Но если мыслить шире, не размерами спальни или кухни, то этот поступок Корчагина является фактом самого подлинного гуманизма: он отказывается от любви и к Тоне и к Рите во имя счастья многих будущих Корчагиных и Рит. Возможно, это и впрямь наивность, детскость как следствие «упрощенности» коммунистической доктрины. Но в том-то и состояла закалка советского человека первых лет советского государства, что для такого размаха — счастье всего человечества — надо было сузить, стеснить себя. Справедливо было бы назвать это благородством гуманизма, романтизмом без романтики, ибо Корчагин в своем героизме прагматичен, ясно видя перед собой ближайшие задачи и всегда добиваясь их решения.

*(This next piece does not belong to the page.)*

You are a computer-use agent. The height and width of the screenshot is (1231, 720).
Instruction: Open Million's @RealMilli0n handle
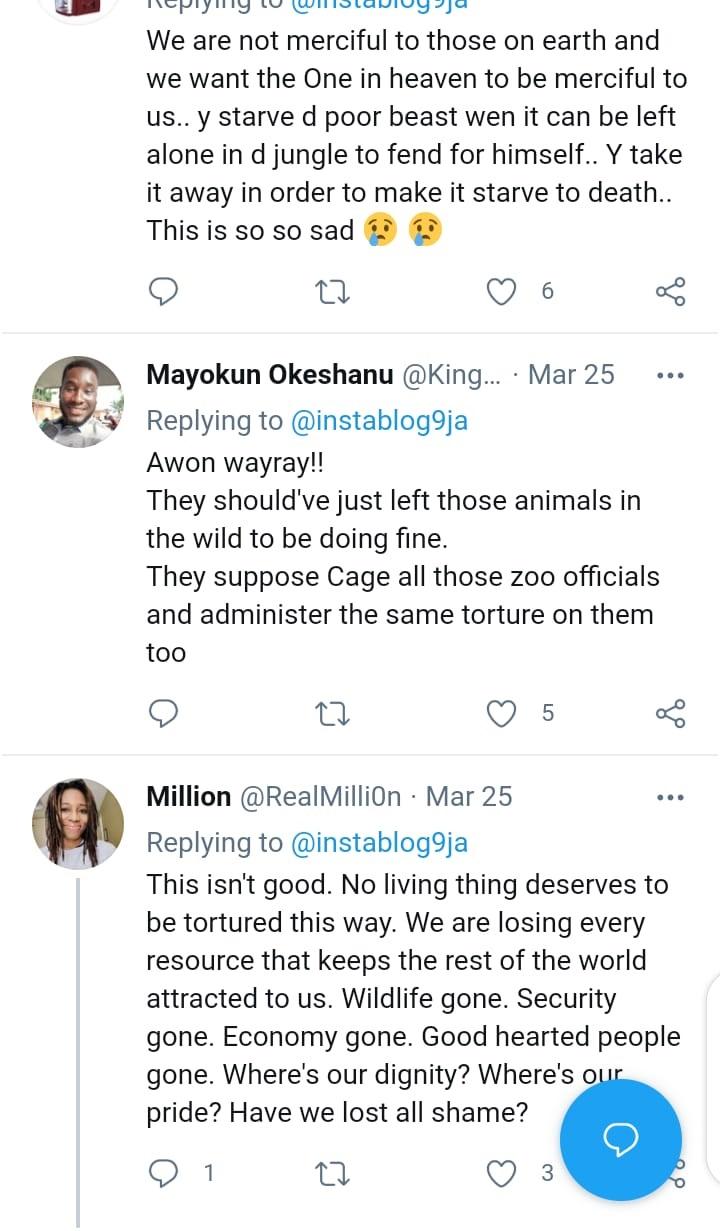click(x=320, y=797)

Классический для литературы социалистического реализма (с романтизмом без романтики) является центральный эпизод романа — строительство узкоколейки от Боярки до Киева. Эта глава из второй части романа наиболее конкретно, ярко, выпукло, отражает смысл названия всего романа, который сначала приняли за популярный в те годы жанр «производственного романа». И вот в середине романа автор показывает, что трудовой подвиг совершают не рабочие металлургического завода, а три сотни голодных и замерзающих пролетариев, строящих дорогу вопреки дождю, морозу, дезертирству и банде Орлика. В то же время в тексте налицо свойственные означенному жанру черты очерка: исходное количество строителей (350), комсомольцев и коммунистов (120), цифры количества подвозимых стройматериалов, сроки сдачи объекта (1 января 1922 года). При этом личный героизм Павки не выходит на первый план. Здесь все герои — Токарев, Панкратов, Дубава, Клавичек, Жаркий, Хомутов, Лагутин, Окунев и многие другие. И что было бы с Павкой, когда он смертельно заболел тифом, подойдя в четвертый раз к своему «смертному рубежу», можно было бы гадать. Если бы не эта монолитная включенность в массу, в «мы», эта сверхличностная принадлежность к обществу, коллективу, то Корчагин бы, конечно, не выжил. Но тем-то книга и необычайна, — но не фантастична — что создавал ее не «писатель», а ее герой, и оба словно бы помогали друг другу. Островский Корчагину — пройти очередной круг закаливания железом и смертью, а Корчагин Островскому — жить и творить в условиях неподвижности и слепоты.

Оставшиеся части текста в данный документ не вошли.